Activity:
Below are some records. Print exactly the lines between the one holding "The image size" and the one holding "The width and", inclusive, and nothing else.

Record extracts:

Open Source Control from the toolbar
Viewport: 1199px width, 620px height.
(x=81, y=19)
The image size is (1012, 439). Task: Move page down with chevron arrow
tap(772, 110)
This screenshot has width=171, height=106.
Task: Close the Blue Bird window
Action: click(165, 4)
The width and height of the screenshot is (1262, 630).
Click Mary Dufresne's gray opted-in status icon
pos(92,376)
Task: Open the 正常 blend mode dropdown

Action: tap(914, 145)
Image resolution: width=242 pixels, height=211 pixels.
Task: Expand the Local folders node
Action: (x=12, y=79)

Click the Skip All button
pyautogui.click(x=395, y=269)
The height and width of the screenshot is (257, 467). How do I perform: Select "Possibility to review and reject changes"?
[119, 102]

---

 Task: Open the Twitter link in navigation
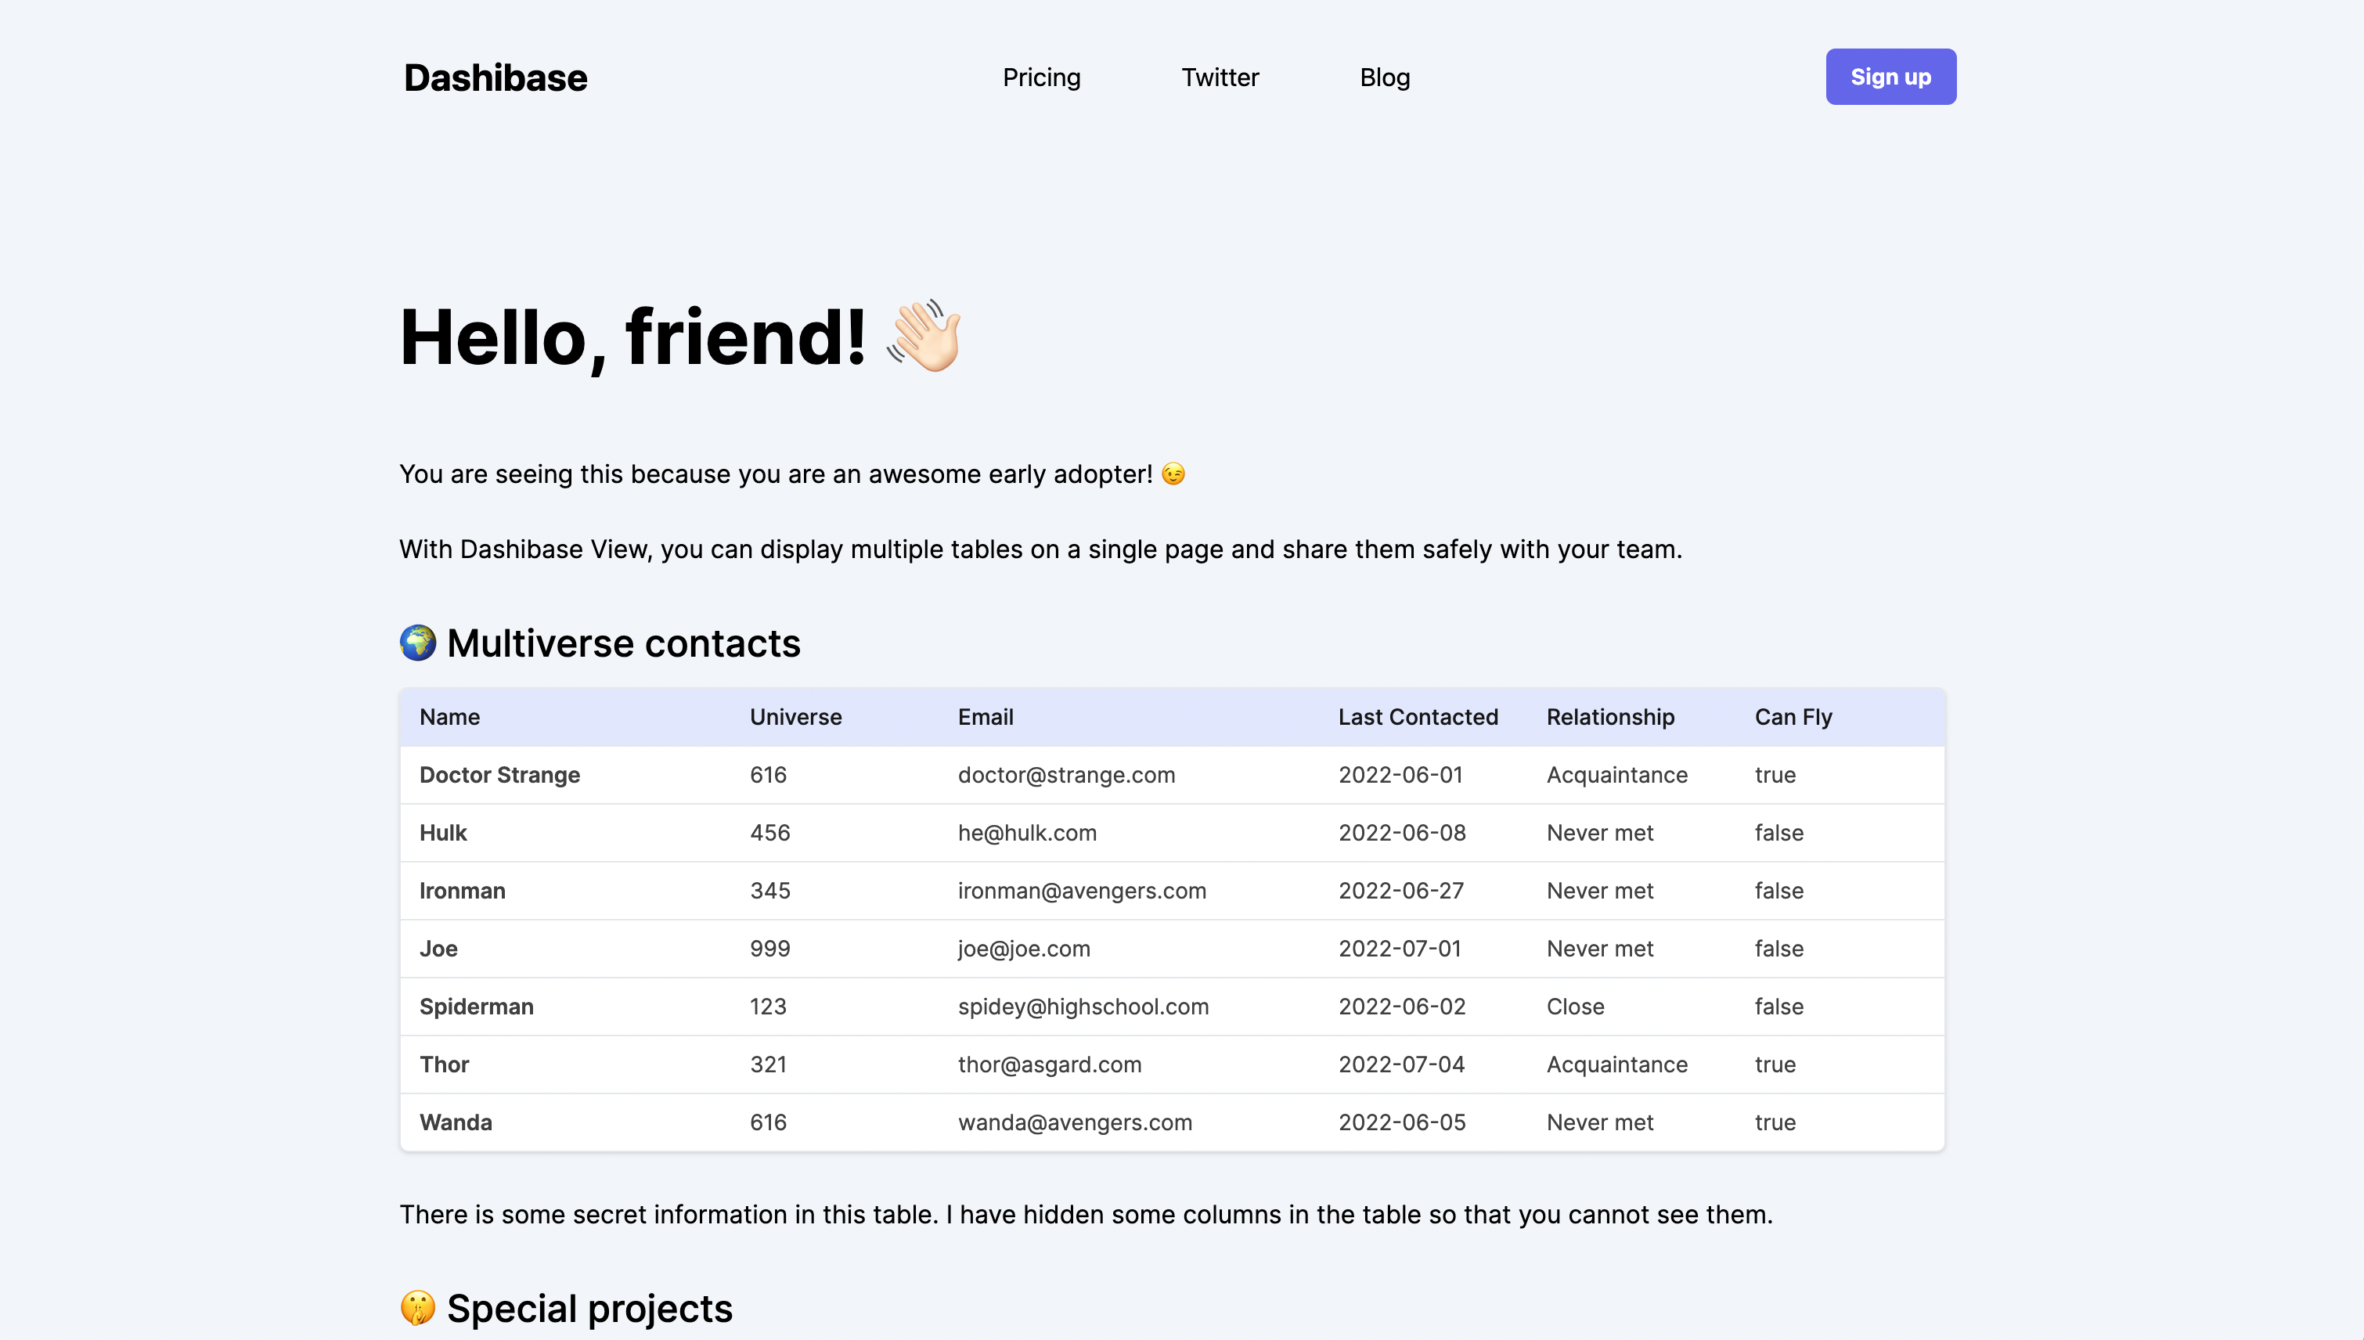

Solution to the problem:
The image size is (1012, 439). Task: Move page down with chevron arrow
tap(772, 110)
This screenshot has width=171, height=106.
Task: Close the Blue Bird window
Action: click(165, 4)
The width and height of the screenshot is (1262, 630).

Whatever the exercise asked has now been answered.